Si sono concluse a Bordeaux le giornate tecniche di International Asparagus Days e International Berries Days, manifestazione organizzata da Macfrut, Befve&Co e Interco Nouvelle-Aquitaine. Oltre 125 gli espositori per 1200 visitatori provenienti da oltre 25 paesi del mondo.
Focus sulle tecnologie, ricerca e visite in campo

La kermesse ha permesso di “toccare con mano” un’ampia esposizione di mezzi tecnici, materiale vivaistico tecnologie di ultima generazione. Grande importanza è stata data alle tecnologie dedicate al rilevamento di parametri climatici fondamentali.
Momenti clou della manifestazione sono state le visite tecniche in campo (7 e 10 ottobre) che hanno permesso di valutare aspetti centrali come ad esempio gli aspetti varietali, le modalità d‘impianto. Le due giornate centrali dell’evento (8 e 9 ottobre) invece sono state dedicate agli incontri tecnici ed al business
Presentati diversi programmi di ricerca avviati da aziende ed enti di ricerca sui diversi berries (fragole, lamponi e mirtilli), con anche una tavola rotonda. Di particolare interesse tecnico sono state le visite ai campi di mirtilli, fragole e asparago, come anche l’incontro sul tema delle innovazioni per migliorare le prestazioni dei coltivatori (caratteristiche genetiche e tecniche).
Robot e agevolatrici per rispondere alla scarsità di manodopera
Le prove dimostrative in campo, soprattutto sull’asparago, hanno permesso di valutare le problematiche cui il settore deve fare fronte, in particolare la scarsa disponibilità di forza lavoro che rischia di diventare un fattore limitante, come l’aumento dei costi di produzione e il calo dei consumi.
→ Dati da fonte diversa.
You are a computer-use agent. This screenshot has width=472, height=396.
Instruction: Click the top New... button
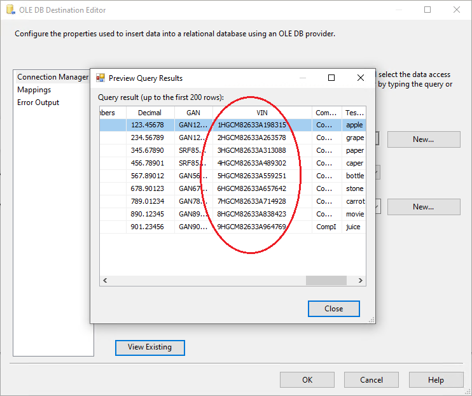(423, 139)
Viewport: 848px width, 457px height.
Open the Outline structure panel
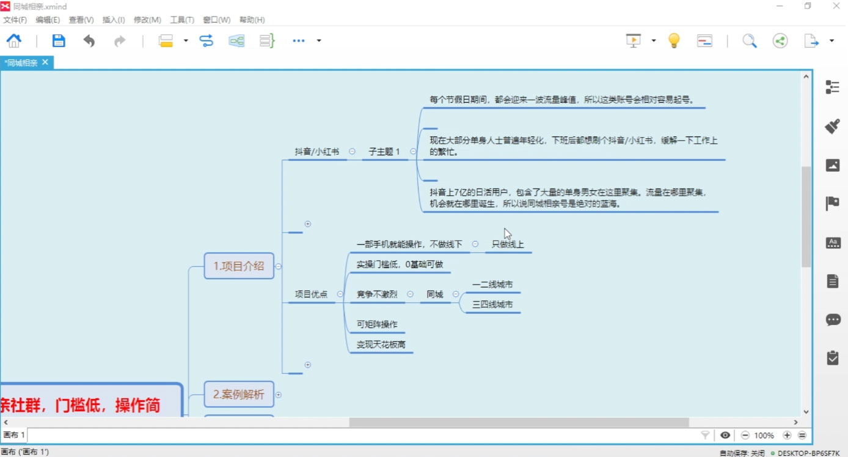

Temi di estremo interesse ribaditi al momento dell’inaugurazione che ha visto gli interventi del presidente della Regione Aquitania Alain Rousset, per Macfrut di Erica Troiani e Luciano Trentini consulente per il settore orticolo, Christian Befve di Befve & Co animatore di questo Simposio e Christine Pecastaingts di Interco Nouvelle-Aquitaine.
Qualificata la presenza italiana di espositori. Asquini, Bagioni e Bassi hanno potuto mostrare e spiegare ai tanti presenti la funzione delle agevolatrici per la raccolta dell’asparago che si stanno diffondendo in tutto il mondo, dove la manodopera è sempre più di difficile reperimento. Per l’asparago verde è stato possibile vedere anche la raccolta robotizzata dei turioni.
“Queste manifestazioni ‘in campo’ sono momenti fondamentali per fare formazione -sottolinea Luciano Trentini -. Macfrut ha dimostrato ancora una volta di essere parte attiva di questi percorsi che anticipano le attività legate alla sua manifestazione che si terrà al Rimini Expo Centre dal 21 al 23 aprile 2026”. “Iniziative come queste sono fondamentali per avvicinarsi al mondo produttivo” rimarca Bruno Mezzetti dell’Università Politecnica delle Marche.